YOUR ASSIGNMENT — The expected output is exactly the lines below, starting at the line with "Aviso de privacidad (633, 2163)" and ending at the line with "Секреты стирки (11, 2469)", both included; no other line belongs in it.

[Records from a data source]
════════════════

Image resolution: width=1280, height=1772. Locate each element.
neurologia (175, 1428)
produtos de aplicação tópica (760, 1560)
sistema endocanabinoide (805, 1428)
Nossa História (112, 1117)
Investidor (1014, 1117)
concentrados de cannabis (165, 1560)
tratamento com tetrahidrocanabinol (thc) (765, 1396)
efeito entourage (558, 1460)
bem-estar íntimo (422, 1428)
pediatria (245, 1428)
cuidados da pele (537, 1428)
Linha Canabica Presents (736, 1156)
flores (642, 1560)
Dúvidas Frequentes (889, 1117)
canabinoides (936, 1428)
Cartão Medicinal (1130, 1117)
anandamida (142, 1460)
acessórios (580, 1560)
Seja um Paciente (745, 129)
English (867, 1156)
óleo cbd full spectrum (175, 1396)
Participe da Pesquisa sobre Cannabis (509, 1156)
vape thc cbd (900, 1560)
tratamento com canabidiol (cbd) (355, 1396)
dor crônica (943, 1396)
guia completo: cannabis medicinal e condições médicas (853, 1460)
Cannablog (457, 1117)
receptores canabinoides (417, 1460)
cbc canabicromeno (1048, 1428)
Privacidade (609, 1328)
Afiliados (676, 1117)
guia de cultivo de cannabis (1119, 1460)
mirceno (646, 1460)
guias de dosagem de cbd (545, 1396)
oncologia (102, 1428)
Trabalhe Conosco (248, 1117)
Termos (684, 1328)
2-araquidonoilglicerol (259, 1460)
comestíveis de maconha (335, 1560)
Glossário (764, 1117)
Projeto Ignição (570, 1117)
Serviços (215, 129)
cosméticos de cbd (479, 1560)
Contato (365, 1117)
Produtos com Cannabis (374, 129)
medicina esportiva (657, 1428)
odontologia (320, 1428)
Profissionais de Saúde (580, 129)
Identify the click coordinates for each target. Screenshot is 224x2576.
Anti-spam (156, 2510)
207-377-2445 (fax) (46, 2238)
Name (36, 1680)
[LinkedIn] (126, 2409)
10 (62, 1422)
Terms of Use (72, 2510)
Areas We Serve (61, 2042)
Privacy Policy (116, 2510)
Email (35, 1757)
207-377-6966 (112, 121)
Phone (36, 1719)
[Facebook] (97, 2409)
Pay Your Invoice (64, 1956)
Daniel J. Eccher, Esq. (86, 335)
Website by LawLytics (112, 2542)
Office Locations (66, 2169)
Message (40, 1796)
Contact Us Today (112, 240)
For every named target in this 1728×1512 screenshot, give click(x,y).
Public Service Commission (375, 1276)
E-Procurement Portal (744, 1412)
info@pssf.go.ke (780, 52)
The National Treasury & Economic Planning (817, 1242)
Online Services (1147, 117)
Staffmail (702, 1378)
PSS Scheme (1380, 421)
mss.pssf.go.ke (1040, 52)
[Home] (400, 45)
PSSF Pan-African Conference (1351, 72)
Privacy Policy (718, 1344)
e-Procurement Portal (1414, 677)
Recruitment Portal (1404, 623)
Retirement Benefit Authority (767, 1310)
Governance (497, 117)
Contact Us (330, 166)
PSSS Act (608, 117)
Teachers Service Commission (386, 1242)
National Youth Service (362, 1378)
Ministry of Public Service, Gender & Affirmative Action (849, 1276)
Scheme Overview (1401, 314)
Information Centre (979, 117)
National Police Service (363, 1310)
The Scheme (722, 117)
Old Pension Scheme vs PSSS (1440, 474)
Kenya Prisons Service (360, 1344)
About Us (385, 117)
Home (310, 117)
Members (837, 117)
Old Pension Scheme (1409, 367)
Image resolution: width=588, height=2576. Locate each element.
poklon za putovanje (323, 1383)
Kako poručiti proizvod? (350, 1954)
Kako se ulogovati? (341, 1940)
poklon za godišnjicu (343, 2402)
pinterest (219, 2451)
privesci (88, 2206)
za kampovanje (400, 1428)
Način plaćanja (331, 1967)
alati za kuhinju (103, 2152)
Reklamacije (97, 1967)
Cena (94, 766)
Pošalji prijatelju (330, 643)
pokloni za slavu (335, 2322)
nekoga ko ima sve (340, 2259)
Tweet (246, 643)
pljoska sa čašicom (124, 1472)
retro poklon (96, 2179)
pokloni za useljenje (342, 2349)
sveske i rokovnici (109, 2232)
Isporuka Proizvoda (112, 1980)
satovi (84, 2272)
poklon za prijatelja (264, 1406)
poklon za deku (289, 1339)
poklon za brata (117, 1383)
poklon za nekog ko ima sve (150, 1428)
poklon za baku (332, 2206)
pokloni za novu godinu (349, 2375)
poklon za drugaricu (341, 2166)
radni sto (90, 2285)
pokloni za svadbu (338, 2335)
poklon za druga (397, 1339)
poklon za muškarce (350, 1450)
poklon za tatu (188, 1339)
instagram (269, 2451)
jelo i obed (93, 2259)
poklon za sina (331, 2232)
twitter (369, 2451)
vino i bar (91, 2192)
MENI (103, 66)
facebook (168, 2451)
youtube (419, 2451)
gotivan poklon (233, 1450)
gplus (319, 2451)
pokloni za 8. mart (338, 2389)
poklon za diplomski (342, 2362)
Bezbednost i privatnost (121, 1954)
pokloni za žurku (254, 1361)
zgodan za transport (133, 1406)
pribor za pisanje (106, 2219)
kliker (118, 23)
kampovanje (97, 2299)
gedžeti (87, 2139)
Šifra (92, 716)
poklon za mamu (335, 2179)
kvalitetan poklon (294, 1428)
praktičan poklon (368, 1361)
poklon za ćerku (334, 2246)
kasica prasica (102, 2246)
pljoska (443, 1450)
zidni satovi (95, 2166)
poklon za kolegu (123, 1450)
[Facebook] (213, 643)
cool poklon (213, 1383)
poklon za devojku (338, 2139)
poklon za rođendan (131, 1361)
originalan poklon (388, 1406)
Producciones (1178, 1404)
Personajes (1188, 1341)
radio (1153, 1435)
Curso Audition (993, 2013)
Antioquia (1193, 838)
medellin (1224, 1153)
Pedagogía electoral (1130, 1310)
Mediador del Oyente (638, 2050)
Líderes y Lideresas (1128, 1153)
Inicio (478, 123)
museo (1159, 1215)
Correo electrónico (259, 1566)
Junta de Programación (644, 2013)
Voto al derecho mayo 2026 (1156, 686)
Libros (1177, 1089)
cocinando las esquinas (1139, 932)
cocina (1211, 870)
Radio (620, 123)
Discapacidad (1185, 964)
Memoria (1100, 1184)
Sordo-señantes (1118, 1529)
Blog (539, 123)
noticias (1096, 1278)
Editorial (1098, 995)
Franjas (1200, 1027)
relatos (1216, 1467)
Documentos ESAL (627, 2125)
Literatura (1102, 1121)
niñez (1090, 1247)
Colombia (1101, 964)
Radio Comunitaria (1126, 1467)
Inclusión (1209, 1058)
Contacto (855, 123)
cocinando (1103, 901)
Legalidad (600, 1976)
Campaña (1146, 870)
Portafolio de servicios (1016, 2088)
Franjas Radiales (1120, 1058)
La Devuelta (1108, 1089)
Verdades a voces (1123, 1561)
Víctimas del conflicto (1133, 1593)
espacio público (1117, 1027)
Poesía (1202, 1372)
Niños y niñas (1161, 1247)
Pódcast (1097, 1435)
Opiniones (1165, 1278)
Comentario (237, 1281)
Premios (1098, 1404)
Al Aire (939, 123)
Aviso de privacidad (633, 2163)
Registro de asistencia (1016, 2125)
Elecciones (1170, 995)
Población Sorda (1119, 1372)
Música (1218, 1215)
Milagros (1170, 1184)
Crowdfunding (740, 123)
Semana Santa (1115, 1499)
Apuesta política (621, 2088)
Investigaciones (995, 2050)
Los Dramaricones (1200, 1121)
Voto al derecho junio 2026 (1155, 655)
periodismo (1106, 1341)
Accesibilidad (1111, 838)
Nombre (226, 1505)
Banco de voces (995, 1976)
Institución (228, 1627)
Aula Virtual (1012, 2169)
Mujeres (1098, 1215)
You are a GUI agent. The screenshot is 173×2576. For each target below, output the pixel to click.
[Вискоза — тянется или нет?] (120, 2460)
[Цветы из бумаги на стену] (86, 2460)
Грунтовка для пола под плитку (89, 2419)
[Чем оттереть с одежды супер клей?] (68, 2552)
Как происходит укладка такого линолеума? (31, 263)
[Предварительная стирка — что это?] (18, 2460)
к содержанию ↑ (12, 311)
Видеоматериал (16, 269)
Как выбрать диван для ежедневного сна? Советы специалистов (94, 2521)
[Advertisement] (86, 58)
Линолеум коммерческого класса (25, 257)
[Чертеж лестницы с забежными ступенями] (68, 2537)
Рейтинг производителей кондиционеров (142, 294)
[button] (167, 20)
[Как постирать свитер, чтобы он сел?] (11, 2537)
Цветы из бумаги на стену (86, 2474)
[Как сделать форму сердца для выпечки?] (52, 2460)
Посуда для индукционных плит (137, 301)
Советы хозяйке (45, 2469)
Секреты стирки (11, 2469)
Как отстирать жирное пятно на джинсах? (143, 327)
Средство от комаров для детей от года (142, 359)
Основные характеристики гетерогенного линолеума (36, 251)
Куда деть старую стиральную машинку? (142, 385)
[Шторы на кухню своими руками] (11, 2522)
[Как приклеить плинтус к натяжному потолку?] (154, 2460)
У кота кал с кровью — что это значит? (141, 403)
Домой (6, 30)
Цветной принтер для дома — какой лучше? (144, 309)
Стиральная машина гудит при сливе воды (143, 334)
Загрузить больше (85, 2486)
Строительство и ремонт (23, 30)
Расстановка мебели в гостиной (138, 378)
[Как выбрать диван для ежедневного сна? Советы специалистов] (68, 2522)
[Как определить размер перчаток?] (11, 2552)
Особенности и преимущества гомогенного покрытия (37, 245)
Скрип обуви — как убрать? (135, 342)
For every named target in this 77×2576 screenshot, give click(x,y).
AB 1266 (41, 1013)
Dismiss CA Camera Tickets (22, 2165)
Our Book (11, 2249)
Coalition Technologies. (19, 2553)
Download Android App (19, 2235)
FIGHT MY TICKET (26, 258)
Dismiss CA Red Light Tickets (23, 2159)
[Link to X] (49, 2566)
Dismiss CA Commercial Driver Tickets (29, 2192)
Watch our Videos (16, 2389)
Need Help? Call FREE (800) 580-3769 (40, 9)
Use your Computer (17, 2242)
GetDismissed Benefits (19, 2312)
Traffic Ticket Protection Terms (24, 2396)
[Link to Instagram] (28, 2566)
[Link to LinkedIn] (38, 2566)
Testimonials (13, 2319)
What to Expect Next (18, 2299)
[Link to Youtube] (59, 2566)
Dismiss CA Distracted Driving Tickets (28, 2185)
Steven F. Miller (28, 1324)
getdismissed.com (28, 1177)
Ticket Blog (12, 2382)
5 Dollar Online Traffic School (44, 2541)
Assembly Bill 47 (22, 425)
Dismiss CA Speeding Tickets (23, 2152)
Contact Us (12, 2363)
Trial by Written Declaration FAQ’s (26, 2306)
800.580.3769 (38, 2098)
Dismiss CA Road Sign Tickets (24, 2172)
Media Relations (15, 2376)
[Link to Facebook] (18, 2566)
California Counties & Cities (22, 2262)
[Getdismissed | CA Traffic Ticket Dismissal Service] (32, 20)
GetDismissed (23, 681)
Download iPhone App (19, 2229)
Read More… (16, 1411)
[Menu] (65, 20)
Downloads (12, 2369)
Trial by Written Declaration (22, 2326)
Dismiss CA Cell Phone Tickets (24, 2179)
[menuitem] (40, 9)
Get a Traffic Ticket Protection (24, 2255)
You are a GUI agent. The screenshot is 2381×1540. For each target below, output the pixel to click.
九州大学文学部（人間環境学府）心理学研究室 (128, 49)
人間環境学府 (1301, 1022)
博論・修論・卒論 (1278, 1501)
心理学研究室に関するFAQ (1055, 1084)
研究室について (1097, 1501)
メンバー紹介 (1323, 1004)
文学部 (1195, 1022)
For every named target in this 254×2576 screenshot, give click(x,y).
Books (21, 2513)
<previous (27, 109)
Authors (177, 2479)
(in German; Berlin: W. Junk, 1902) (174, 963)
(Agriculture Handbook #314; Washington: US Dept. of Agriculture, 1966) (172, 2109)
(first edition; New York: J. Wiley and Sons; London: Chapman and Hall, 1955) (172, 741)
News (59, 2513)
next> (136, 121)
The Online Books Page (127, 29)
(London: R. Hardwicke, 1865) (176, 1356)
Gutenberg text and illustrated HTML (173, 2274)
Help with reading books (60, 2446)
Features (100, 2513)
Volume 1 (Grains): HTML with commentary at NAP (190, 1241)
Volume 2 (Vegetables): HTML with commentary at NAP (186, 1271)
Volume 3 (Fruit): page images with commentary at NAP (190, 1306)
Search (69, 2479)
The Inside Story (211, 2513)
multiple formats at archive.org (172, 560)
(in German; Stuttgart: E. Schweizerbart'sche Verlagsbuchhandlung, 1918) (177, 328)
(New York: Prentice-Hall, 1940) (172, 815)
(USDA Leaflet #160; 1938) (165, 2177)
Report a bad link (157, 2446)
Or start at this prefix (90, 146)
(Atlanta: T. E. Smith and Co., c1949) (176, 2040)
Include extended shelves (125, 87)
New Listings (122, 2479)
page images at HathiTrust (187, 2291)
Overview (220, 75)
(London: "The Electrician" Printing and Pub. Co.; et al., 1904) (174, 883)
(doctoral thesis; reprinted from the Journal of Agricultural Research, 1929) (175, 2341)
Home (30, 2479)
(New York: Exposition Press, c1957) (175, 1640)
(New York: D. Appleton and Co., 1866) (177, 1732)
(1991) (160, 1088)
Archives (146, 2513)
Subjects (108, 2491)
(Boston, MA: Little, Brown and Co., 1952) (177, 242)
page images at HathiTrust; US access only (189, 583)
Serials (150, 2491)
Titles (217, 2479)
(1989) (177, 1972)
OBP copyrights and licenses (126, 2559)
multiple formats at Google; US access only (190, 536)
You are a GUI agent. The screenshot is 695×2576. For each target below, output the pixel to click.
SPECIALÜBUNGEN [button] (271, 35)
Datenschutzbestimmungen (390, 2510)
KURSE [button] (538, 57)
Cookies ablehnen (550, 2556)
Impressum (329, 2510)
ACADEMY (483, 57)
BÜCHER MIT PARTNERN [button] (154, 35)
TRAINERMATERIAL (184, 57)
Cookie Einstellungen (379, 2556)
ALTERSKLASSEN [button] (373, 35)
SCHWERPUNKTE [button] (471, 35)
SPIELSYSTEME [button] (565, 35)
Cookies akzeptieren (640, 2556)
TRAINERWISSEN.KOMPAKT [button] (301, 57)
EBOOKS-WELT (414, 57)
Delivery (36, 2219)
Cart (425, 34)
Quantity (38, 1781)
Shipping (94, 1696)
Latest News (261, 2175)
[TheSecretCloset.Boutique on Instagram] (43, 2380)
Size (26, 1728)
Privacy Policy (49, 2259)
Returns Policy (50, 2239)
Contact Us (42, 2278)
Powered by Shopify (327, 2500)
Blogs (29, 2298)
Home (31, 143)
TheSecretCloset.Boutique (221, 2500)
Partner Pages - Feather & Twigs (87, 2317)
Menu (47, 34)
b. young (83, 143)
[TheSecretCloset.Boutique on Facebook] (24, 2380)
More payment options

════════════════

OUTPUT FOR THIS EXERCISE —
Aviso de privacidad (633, 2163)
Registro de asistencia (1016, 2125)
Elecciones (1170, 995)
Población Sorda (1119, 1372)
Música (1218, 1215)
Milagros (1170, 1184)
Crowdfunding (740, 123)
Semana Santa (1115, 1499)
Apuesta política (621, 2088)
Investigaciones (995, 2050)
Los Dramaricones (1200, 1121)
Voto al derecho junio 2026 (1155, 655)
periodismo (1106, 1341)
Accesibilidad (1111, 838)
Nombre (226, 1505)
Banco de voces (995, 1976)
Institución (228, 1627)
Aula Virtual (1012, 2169)
Mujeres (1098, 1215)
You are a GUI agent. The screenshot is 173×2576. For each target below, output the pixel to click.
[Вискоза — тянется или нет?] (120, 2460)
[Цветы из бумаги на стену] (86, 2460)
Грунтовка для пола под плитку (89, 2419)
[Чем оттереть с одежды супер клей?] (68, 2552)
Как происходит укладка такого линолеума? (31, 263)
[Предварительная стирка — что это?] (18, 2460)
к содержанию ↑ (12, 311)
Видеоматериал (16, 269)
Как выбрать диван для ежедневного сна? Советы специалистов (94, 2521)
[Advertisement] (86, 58)
Линолеум коммерческого класса (25, 257)
[Чертеж лестницы с забежными ступенями] (68, 2537)
Рейтинг производителей кондиционеров (142, 294)
[button] (167, 20)
[Как постирать свитер, чтобы он сел?] (11, 2537)
Цветы из бумаги на стену (86, 2474)
[Как сделать форму сердца для выпечки?] (52, 2460)
Посуда для индукционных плит (137, 301)
Советы хозяйке (45, 2469)
Секреты стирки (11, 2469)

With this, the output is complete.